Manifold Integrated Gradients: Riemannian Geometry for Feature Attribution
Eslam Zaher, Maciej Trzaskowski, Quan Nguyen, Fred Roosta
TL;DR
The paper tackles the reliability issues of Integrated Gradients (IG) by introducing Manifold Integrated Gradients (MIG), which performs attribution along geodesics on a latent Riemannian manifold learned with a convolutional VAE. MIG maps geodesics from the latent space to the data space via a generator $g$ and integrates classifier gradients along these curved paths, yielding perceptually aligned explanations and improved robustness to adversarial attributional attacks. The key contributions are (1) formulating MIG, (2) deriving its theoretical grounding in Riemannian geometry for feature attribution, and (3) demonstrating superior perceptual quality and robustness on real-image datasets compared with IG and related methods.

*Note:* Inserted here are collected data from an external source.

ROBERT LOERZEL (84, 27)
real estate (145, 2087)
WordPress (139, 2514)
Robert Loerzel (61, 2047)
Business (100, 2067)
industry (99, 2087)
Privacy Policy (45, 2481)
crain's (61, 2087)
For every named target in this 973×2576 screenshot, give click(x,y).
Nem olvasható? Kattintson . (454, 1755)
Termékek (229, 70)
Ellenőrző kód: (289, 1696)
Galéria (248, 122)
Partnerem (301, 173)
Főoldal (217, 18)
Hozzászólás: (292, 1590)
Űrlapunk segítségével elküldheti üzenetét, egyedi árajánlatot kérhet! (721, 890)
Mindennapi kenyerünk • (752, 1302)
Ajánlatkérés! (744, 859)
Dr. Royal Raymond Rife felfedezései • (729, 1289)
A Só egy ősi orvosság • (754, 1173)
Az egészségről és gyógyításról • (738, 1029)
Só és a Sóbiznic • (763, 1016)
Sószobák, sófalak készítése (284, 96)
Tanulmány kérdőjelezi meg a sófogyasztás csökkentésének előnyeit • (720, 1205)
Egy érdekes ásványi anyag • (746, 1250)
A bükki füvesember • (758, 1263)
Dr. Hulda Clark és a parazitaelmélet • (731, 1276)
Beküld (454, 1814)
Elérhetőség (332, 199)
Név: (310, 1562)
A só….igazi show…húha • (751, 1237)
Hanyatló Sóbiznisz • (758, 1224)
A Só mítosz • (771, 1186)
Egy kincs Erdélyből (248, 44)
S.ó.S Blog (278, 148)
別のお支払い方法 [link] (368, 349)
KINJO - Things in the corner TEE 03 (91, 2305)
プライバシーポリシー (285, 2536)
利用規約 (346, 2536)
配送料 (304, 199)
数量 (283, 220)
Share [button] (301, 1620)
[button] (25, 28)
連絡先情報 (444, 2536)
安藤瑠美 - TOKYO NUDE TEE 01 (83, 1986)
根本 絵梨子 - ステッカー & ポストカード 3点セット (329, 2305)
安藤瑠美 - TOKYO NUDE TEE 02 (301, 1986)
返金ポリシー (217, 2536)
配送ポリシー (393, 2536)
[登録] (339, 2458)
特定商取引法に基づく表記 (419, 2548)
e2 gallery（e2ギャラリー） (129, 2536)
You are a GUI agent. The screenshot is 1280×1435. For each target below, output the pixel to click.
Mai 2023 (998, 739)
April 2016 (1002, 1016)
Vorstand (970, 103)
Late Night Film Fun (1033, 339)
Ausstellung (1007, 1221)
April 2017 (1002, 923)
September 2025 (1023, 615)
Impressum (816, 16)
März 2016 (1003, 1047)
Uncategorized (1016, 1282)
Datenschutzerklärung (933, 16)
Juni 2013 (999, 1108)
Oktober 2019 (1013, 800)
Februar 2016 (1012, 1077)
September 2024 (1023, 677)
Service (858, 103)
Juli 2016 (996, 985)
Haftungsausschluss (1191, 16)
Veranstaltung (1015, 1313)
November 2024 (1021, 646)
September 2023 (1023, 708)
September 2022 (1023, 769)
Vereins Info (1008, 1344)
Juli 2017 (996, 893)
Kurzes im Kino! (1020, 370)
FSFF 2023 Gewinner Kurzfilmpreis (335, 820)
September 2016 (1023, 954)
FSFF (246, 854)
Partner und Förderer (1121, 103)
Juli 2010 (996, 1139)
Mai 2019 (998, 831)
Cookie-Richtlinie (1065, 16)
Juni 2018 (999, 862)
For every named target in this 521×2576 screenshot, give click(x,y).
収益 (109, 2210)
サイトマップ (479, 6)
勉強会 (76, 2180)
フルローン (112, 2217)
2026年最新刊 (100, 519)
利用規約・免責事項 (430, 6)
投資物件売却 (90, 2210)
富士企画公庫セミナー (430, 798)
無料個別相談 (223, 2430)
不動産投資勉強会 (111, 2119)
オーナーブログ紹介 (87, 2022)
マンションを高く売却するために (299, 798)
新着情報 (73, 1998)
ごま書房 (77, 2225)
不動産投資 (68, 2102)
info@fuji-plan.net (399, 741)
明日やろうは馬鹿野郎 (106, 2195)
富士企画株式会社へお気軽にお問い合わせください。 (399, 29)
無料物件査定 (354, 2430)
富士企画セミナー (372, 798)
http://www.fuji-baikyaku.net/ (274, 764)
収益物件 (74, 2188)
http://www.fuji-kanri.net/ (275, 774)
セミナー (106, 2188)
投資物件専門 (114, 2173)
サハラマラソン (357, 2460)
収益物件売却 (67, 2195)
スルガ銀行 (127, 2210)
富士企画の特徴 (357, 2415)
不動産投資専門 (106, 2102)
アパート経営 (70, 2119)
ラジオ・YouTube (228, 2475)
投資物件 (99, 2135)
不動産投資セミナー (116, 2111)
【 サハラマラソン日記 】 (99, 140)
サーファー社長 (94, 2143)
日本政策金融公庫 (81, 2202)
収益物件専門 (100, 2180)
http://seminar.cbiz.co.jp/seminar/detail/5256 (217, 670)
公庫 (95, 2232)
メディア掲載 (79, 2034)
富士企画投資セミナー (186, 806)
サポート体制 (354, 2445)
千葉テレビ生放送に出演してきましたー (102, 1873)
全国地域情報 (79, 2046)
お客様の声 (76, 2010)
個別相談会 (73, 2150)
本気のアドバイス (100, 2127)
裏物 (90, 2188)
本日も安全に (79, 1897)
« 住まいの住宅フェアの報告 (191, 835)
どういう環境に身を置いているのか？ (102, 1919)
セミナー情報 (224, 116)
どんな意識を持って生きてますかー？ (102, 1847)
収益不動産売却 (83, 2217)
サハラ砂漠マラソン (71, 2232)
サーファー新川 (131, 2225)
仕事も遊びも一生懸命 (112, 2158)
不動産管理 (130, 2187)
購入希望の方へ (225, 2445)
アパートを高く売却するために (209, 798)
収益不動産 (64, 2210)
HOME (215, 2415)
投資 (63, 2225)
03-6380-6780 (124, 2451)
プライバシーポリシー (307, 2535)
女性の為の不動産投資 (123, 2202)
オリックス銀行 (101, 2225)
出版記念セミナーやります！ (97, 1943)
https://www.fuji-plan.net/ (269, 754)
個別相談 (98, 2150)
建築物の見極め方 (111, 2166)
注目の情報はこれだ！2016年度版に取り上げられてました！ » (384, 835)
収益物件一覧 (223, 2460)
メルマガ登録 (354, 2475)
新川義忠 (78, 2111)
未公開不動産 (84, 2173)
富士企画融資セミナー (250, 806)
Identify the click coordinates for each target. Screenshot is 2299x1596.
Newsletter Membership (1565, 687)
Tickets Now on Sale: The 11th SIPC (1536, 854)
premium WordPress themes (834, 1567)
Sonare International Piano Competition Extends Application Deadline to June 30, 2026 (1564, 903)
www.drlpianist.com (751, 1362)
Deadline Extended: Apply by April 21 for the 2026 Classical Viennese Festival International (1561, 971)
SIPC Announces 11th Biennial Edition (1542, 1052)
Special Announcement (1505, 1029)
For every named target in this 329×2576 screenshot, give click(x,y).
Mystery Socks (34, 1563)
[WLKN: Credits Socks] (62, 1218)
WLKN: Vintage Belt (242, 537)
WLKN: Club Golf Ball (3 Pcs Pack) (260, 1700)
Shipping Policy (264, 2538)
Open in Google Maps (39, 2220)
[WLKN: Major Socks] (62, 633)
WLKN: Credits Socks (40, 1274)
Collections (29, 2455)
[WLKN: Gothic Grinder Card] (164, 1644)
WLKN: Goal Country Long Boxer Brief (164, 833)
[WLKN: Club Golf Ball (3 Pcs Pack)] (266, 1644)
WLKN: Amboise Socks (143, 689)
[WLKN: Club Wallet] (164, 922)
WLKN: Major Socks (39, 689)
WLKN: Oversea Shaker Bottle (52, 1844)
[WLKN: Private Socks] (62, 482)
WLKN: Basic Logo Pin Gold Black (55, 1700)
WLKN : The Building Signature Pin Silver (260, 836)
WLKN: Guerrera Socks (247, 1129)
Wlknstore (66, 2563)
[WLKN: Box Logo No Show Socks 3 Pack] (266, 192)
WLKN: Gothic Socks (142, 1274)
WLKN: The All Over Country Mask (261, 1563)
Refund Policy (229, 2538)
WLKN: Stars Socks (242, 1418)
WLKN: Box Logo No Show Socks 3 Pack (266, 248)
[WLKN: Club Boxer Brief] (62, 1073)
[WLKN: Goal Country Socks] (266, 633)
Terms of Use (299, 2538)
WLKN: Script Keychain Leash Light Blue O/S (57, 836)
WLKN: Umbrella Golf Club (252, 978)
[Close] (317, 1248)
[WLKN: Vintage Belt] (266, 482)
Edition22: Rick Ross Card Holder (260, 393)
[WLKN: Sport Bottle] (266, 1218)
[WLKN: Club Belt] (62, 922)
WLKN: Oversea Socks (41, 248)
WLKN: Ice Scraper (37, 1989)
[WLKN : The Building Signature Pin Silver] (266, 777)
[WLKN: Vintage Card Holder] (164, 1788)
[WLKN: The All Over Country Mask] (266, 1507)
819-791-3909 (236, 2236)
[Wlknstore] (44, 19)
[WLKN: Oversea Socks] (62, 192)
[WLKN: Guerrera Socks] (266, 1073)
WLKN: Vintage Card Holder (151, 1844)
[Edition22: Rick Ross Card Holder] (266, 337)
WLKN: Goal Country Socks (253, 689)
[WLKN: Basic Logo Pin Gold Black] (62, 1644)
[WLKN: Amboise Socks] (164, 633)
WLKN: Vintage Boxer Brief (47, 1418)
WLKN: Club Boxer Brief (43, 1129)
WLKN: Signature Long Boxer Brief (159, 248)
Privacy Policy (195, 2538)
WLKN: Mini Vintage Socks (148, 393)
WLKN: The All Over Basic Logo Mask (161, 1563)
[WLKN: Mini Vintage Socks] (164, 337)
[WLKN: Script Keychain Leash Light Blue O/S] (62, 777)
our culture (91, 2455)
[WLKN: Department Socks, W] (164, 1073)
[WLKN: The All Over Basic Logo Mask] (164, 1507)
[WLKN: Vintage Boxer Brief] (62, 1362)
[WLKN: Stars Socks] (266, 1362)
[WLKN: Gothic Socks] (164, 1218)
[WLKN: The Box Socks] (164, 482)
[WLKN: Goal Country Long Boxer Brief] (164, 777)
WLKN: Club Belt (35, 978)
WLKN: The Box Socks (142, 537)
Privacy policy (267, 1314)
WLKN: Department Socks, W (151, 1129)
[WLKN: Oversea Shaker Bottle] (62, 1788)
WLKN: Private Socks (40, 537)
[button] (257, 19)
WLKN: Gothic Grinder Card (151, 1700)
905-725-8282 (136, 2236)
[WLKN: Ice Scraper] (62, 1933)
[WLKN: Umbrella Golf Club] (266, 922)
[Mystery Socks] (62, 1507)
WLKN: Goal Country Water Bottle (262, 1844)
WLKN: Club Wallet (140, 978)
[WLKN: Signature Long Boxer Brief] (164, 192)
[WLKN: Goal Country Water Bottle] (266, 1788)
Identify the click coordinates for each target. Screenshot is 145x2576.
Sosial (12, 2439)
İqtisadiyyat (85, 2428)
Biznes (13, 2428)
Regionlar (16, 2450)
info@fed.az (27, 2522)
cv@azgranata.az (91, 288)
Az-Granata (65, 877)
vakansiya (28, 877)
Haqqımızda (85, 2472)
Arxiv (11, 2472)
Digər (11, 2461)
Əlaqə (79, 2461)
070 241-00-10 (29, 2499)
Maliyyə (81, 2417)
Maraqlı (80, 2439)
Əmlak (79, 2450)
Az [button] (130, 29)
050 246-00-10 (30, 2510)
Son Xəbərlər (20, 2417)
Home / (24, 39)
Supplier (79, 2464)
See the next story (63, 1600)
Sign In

This data-manifold–aware approach promises safer, more reliable explanations for vision models and could impact high-stakes domains such as medical imaging by reducing noise and vulnerability in gradient-based explanations.
Abstract
In this paper, we dive into the reliability concerns of Integrated Gradients (IG), a prevalent feature attribution method for black-box deep learning models. We particularly address two predominant challenges associated with IG: the generation of noisy feature visualizations for vision models and the vulnerability to adversarial attributional attacks. Our approach involves an adaptation of path-based feature attribution, aligning the path of attribution more closely to the intrinsic geometry of the data manifold. Our experiments utilise deep generative models applied to several real-world image datasets. They demonstrate that IG along the geodesics conforms to the curved geometry of the Riemannian data manifold, generating more perceptually intuitive explanations and, subsequently, substantially increasing robustness to targeted attributional attacks.